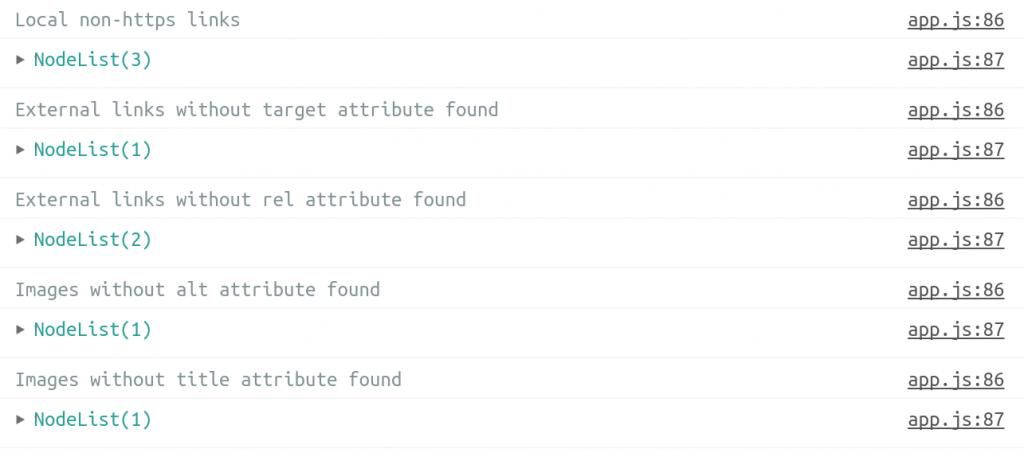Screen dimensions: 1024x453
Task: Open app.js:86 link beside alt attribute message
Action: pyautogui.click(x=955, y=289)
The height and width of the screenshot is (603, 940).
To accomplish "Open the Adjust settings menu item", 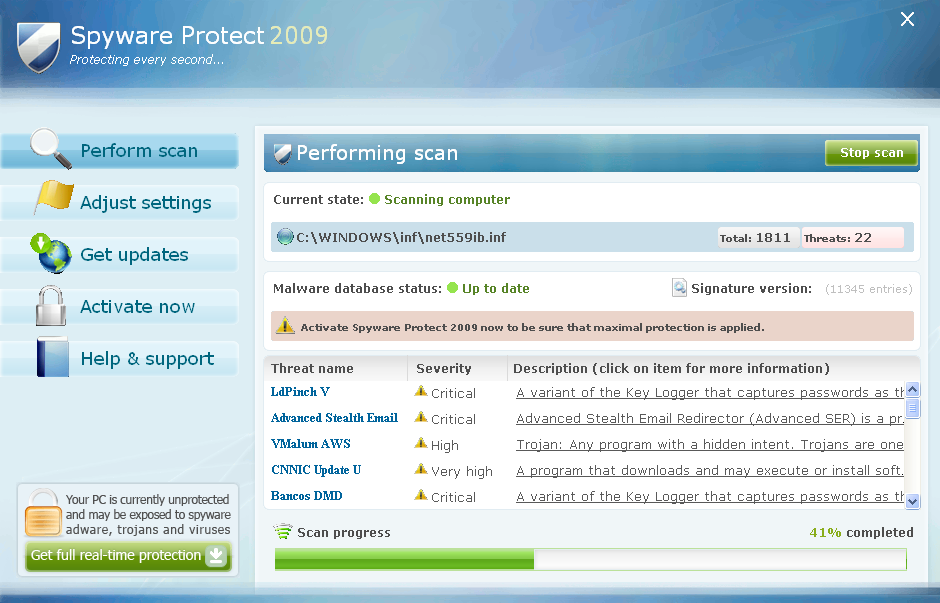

++++++++++

EXERCISE REQUIREMENTS: Everything from the line containing "The height and" to the last line of the listing above is to be written out exactly, except the pictures, and nothing else.

OUTPUT BELOW:
The height and width of the screenshot is (603, 940).
To accomplish "Open the Adjust settings menu item", 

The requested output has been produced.